呼吸器研究週次分析

全国レジストリ解析と新生児マウスモデルを組み合わせ、母体由来のアレルゲン特異的IgGがFcRnを介して移行し、新生児RSV感染と相乗してFc受容体とcDC2の成熟を亢進、FcγR依存的アレルゲン取り込みとTh2プライミングを増強して幼少期喘息をプログラムすることを示した。母体のアレルギーが疾患を増悪させる点が特徴です。

重要性: 母体アレルギーと新生児ウイルス曝露を幼少期喘息に結び付ける機序的根拠を示し、FcRn/FcγR軸やcDC2成熟を介入標的として特定、予防介入のタイミング設定に資するため重要です。

臨床的意義: 喘息母から出生した乳児のRSV細気管支炎後のリスク層別化を支持し、母体・新生児を対象とした介入（母体免疫調整、受動免疫、RSV予防）の臨床試験を促進して将来の喘息リスク低減を目指すべきです。

逆遺伝学と分子実験により、パラミクソウイルスのM蛋白が核内METTL3に結合しexportin‑1依存で細胞質へ移行させることで、ウイルスN mRNAのm6A付加を増強し一方で宿主IFN‑β mRNAのm6Aを低下させインターフェロン応答を抑制することを示した。複数ウイルスで保存され、m6A部位変異ウイルスは減弱するため、METTL3動態は治療可能な標的である。

重要性: METTL3再局在化に結び付く保存的エピトランスクリプトーム免疫回避機序を解明し、METTL3輸送やm6A調節という新たな抗ウイルスターゲット群を提示した点で重要です。

臨床的意義: 臨床応用は前臨床段階だが、METTL3–M相互作用やexportin‑1依存輸送、選択的m6A付加を阻害する薬剤が、下気道感染を引き起こすパラミクソウイルスに対する広域抗ウイルス薬になり得ます。

多施設1,356例でLDCTラジオミクスと血漿cfDNAフラグメントミクスを統合するスタックドアンサンブルを開発・検証。

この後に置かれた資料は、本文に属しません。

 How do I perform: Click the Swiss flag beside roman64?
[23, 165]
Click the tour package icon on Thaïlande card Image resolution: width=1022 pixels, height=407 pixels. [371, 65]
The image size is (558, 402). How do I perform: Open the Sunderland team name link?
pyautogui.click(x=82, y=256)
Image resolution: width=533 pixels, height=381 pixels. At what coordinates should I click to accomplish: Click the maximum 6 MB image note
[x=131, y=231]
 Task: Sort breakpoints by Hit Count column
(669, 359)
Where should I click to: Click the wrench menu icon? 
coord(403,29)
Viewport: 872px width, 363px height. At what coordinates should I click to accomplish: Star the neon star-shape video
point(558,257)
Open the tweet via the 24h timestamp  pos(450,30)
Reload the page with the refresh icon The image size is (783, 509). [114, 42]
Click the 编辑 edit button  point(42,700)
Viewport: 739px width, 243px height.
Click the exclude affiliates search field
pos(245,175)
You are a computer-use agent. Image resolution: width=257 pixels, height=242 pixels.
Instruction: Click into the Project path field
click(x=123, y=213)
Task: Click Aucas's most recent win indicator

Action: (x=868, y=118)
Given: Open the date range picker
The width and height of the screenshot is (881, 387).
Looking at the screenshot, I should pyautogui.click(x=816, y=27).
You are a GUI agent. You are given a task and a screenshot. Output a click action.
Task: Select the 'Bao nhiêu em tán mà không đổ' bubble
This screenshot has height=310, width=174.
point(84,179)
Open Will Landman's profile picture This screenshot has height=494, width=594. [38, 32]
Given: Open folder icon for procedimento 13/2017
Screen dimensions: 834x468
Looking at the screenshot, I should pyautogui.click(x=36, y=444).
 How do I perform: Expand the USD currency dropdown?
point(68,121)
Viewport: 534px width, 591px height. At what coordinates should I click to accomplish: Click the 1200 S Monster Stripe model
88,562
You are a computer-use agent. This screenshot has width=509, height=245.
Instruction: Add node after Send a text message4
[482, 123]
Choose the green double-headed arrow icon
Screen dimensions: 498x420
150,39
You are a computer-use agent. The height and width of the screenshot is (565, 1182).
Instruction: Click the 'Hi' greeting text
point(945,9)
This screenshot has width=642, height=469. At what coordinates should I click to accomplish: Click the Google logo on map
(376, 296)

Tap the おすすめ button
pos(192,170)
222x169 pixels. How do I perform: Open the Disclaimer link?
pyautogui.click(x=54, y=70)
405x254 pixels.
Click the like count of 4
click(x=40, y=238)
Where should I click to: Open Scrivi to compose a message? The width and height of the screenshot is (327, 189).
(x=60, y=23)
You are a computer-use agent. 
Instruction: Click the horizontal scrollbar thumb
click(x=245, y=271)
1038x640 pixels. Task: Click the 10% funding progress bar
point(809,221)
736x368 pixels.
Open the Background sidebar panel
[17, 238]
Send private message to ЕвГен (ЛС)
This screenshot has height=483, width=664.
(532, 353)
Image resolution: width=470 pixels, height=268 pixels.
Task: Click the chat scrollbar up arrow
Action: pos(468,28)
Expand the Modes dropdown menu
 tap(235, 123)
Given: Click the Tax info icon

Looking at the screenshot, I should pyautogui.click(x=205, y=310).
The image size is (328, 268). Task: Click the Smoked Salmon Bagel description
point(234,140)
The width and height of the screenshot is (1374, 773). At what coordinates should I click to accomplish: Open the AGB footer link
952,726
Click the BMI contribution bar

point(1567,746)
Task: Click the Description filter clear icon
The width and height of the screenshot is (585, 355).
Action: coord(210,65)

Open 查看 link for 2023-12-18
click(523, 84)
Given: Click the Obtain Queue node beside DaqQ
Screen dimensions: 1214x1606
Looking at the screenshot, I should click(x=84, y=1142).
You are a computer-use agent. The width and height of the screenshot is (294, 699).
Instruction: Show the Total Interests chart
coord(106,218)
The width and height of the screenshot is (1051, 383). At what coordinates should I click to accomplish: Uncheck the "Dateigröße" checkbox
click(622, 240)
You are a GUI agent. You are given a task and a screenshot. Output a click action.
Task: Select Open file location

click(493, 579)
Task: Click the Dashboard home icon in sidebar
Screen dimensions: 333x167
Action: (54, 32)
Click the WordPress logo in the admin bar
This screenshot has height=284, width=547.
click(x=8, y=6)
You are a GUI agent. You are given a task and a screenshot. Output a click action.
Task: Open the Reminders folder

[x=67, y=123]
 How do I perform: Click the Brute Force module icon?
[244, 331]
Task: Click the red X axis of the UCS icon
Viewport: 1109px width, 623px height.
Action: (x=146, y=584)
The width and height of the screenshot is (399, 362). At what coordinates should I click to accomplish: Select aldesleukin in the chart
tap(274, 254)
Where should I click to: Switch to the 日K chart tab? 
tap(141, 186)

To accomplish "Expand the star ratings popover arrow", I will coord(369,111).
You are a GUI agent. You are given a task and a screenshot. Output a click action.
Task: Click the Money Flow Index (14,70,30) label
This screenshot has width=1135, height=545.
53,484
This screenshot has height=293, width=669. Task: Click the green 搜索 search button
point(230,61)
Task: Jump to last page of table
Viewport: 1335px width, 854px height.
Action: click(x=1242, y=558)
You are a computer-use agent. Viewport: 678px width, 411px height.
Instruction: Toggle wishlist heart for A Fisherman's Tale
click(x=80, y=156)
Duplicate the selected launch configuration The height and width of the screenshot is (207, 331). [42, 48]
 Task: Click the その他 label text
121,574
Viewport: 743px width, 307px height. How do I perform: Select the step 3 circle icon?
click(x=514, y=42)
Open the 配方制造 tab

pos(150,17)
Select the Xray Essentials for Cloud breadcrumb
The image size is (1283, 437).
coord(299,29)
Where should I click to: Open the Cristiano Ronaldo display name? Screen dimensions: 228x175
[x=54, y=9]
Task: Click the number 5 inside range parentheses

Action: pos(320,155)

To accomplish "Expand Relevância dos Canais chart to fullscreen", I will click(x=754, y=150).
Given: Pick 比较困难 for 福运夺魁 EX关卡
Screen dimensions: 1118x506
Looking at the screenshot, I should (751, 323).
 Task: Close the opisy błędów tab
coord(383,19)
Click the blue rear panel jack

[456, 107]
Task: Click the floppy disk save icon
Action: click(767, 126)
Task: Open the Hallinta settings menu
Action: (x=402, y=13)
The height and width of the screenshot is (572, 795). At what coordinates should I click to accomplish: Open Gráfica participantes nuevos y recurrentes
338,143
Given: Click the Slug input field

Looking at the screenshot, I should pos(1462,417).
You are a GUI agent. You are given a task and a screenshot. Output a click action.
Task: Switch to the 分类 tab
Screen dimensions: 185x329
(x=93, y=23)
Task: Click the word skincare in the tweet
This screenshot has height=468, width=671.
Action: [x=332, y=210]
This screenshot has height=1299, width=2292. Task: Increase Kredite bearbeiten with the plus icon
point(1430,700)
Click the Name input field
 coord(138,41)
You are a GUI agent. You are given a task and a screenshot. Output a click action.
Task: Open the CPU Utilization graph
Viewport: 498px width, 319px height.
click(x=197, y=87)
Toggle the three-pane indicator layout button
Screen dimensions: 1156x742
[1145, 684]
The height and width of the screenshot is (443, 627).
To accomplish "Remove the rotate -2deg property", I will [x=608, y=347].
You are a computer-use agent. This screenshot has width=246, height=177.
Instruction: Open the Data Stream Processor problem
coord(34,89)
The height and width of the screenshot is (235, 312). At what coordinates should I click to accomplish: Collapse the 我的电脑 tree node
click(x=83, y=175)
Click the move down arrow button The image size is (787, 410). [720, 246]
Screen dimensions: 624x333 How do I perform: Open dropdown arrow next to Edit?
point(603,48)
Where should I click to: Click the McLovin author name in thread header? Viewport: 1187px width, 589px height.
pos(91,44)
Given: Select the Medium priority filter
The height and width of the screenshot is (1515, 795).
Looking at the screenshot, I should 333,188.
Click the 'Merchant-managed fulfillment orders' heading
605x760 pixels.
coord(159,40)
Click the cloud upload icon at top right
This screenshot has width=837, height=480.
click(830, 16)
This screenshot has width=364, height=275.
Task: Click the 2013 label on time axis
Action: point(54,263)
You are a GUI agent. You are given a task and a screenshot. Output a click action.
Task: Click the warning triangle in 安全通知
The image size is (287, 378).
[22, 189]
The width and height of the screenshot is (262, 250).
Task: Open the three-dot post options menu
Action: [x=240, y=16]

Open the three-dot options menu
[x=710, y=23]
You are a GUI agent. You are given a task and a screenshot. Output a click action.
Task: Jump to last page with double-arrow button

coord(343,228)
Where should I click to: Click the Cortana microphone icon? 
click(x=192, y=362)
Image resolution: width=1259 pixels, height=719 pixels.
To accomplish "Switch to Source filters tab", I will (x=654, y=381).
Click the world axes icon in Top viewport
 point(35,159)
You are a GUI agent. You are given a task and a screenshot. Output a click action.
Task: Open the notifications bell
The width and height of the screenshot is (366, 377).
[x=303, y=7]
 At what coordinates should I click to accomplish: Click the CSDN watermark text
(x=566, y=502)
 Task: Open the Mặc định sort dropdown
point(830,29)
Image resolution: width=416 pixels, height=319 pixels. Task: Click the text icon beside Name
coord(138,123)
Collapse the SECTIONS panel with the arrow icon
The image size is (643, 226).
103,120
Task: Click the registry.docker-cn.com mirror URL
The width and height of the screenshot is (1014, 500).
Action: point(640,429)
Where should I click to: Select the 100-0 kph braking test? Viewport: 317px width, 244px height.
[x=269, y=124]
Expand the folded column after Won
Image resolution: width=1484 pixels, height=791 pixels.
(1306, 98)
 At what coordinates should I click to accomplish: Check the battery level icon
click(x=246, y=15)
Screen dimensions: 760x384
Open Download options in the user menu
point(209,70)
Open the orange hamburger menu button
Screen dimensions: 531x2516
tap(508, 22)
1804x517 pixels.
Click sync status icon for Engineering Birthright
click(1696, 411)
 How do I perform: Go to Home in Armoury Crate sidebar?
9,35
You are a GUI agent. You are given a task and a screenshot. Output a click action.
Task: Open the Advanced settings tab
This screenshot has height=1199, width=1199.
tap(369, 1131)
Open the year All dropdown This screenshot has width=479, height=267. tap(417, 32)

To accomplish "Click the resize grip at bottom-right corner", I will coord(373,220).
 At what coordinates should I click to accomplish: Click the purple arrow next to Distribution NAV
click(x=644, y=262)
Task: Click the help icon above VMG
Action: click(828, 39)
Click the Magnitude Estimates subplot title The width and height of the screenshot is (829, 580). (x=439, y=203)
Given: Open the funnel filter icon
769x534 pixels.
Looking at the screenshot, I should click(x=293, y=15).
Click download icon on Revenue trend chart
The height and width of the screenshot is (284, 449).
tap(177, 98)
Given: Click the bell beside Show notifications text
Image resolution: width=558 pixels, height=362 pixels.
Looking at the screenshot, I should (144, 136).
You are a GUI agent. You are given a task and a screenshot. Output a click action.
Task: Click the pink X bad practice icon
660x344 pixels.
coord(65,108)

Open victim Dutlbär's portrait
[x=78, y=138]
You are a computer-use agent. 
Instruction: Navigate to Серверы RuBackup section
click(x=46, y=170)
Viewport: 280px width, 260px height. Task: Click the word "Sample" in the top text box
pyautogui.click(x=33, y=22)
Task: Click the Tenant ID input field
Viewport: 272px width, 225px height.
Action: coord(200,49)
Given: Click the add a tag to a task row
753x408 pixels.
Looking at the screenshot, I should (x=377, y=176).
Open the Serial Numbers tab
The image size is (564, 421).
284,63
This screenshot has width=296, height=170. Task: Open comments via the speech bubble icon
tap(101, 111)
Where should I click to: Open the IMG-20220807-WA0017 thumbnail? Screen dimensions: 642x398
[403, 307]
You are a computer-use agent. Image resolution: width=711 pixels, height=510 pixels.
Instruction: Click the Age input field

統合モデルは内部AUC 0.950、外部AUC 0.966を達成し、感度95%で特異度を0.60まで改善（画像単独0.50、cfDNA単独0.33）。特に10–20 mmや充実結節の分類で性能向上が顕著でした。浸潤度モデルもAUC約0.88を示しました。

重要性: 肺結節リスク層別化を実質的に改善し、スクリーニングで不要な侵襲的手技を減らし得る臨床実装可能なマルチモーダル診断法を示した点で重要です。

臨床的意義: cfDNAフラグメントミクスとLDCTラジオミクスの統合をスクリーニング経路に導入し、不確定結節のトリアージに活用することを支持します（特に10–20 mm充実結節）。前向きの実装試験と費用対効果検証が必要です。